Huawei’s changing face of coal mining with 5G & AI
Mechanised subterranean coal mine operations are complex and dangerous, and require an abundance of people to work on-site. Safer – and more efficient – mining with few or no personnel working underground is one of the main goals of intelligent mining.
Tunnelling is the most difficult and dangerous of all coal mine operations accounting for more than 40% of all accidents. Underground operational safety relies on manual supervision, which is inefficient; more than half of tunnelling accidents are caused by human error.
Little wonder, then, that the coal mining industry is looking to deploy remotely controlled mining. Yet until recently efforts here have been hampered by technical and physical challenges.
Video-image feedback across fully mechanised mining faces needs hundreds of cameras to be ranged across a coal face that might stretch for as far as half a kilometre. But with mechanised mining being such an unforgiving environment, the optical fibres used in traditional wired solutions are prone to damage, which causes a lot of faults.
Wireless solutions, meanwhile, require high uplink bandwidth and low latency for remote-control signals, and those above ground can view only separate images, meaning there is no single clear view of the entire mine face.
But now, thanks to 5G, networks can offer ultra high-bandwidth, and alos feature uplink-downlink technology that supports real-time wireless HD video imagery consisting of hundreds of channels.
The uplink bandwidth is capable of reaching 1 gigabit per second or more, and AI-driven video-stitching algorithms mean that separate images from hundreds of cameras are combined into 20-metre stretches of coal face that show real-time HD videos.
Also, 5G networks deliver the low latency necessary for remote and precise control of mining machines. This enables mine workers who previously worked underground to remotely control operations from the comfort of an office.
Crucially, AI algorithms mean tunnelling violations and quality issues can not only trigger real-time alarms but also rectify such problems proactively.
Pulling together all of this technology – and allowing hundreds of devices to speak the same language – is MineHarmony, a system that provides a single set of protocols for data sharing between devices, thus enabling human-machine and machine-machine connectivity.

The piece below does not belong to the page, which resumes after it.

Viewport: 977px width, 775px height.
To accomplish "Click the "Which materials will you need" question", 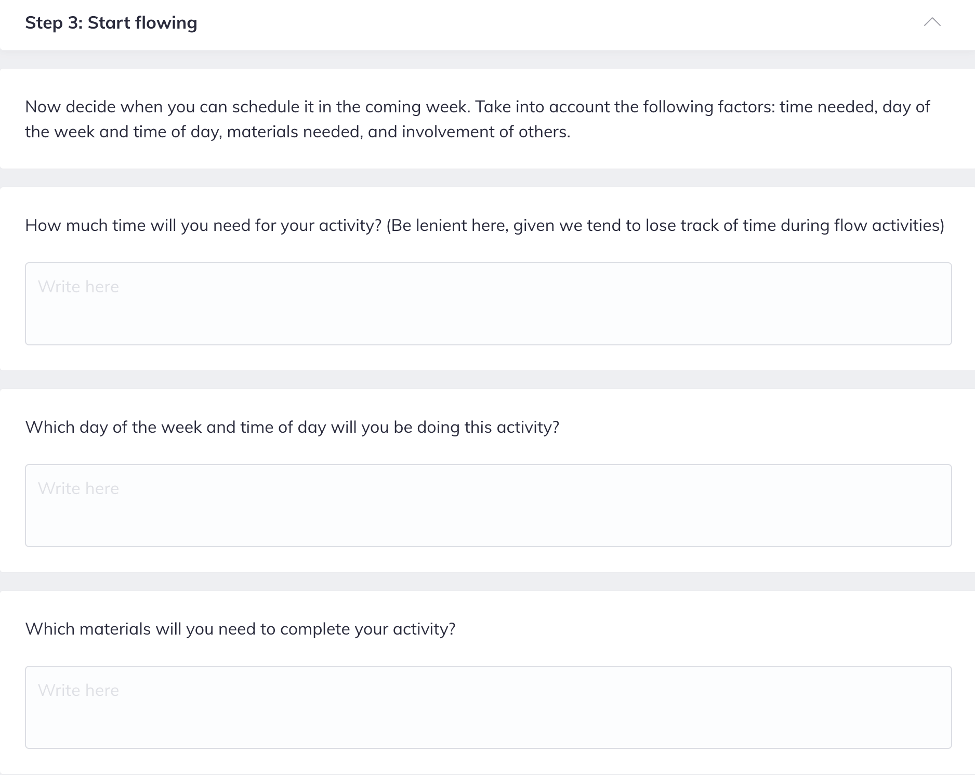I will tap(240, 629).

MineHarmony is a collaboration between Huawei and China Energy Investment Corporation, a state-owned mining and energy company, and the solution is designed to improve productivity, sustainability and safety by allowing for 5G-and-AI based remotely operated solutions to be deployed above ground.

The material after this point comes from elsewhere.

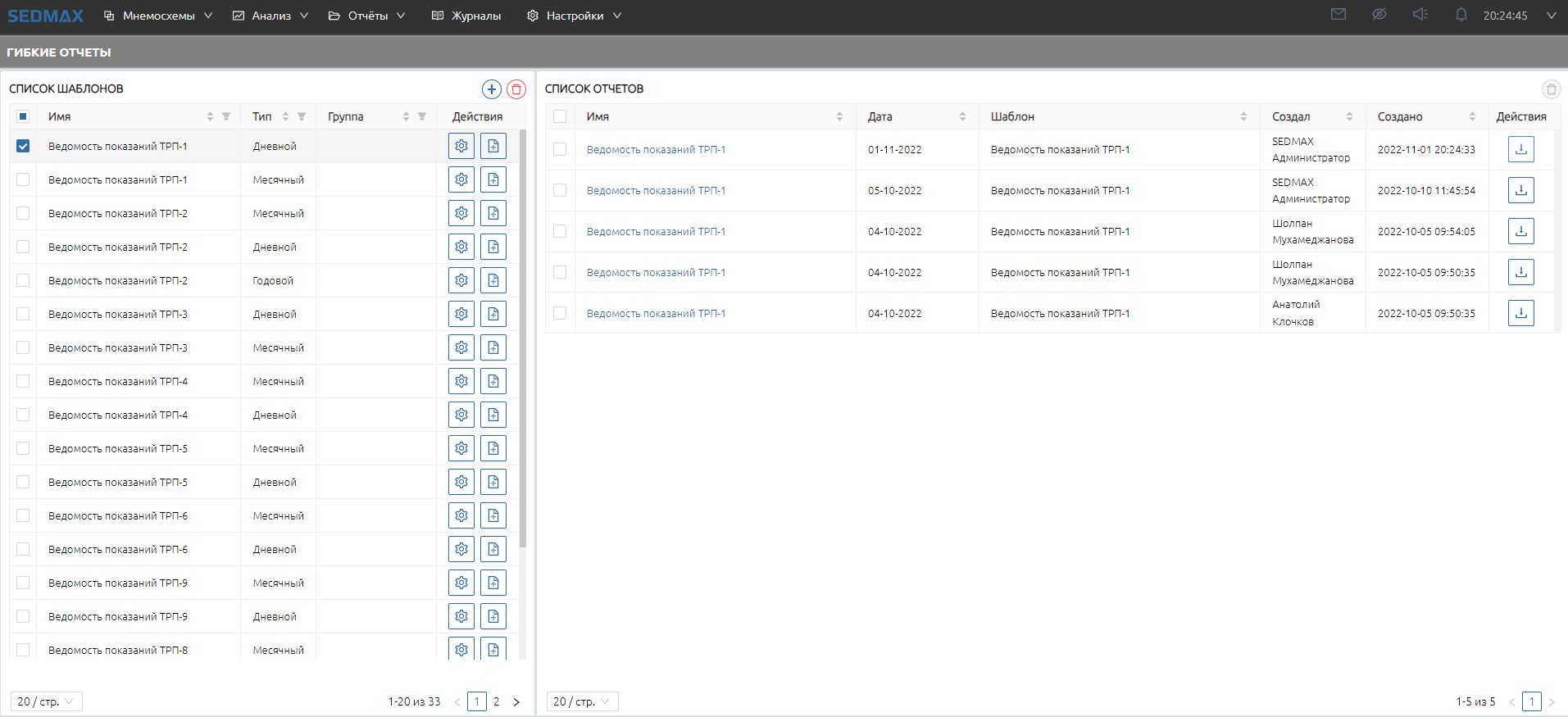Open templates page size 20 / стр. dropdown
Screen dimensions: 1568x717
pos(46,701)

Huawei says MineHarmony is the first Internet of Things operating system in the mining sector. It allows miners to connect their mobile phones to mining equipment for visual data display, and to complete mining operations with a tap of a finger.
To date, the system has been deployed on 3,300 sets of equipment in 13 mines and one coal washery.
As well as facilitating the smart control of equipment, and auto-patrolling fixed sites, MineHarmony has shortened the time it takes to upgrade equipment firmware from one day to just four minutes.
Guo Zhenxing is President of Marketing & Solutions for Huawei’s Coal Mining Team. He says MineHarmony embodies the essence of what constitutes an intelligent mine.
He adds: “Such a digital platform allows data assets to be deposited in mines, eliminating information silos, and also unifies interfaces and specifications to simplify platform construction.”
This, he says, “transforms intelligent mines from being construction-driven to being operations-driven”.
Zhenxing continues: “By building a next-generation IoT with cloud platforms as the core, data as a key factor, and security as a safeguard, the Huawei Mine Team is focused on forging a new mode of applications that integrate next-generation IT into the mining sector to forge new modalities for mine companies, supply chain, and the industrial chain.
Looking to the future, he adds that the Mine Team “will work closely with the sector to unleash new value for the mining industry”, adding that this “will help the industry become safer and more efficient, while requiring fewer people for undesirable and dangerous assignments”.
He continued: “The aim is to work with industrial applications and equipment partners to streamline cross-system service data flows and build digital twins.
“Based on an open platform and architecture, ecosystem partners can be agile around iterations and innovation, and quickly meet the needs of coal mining enterprises and improve industry intelligence.”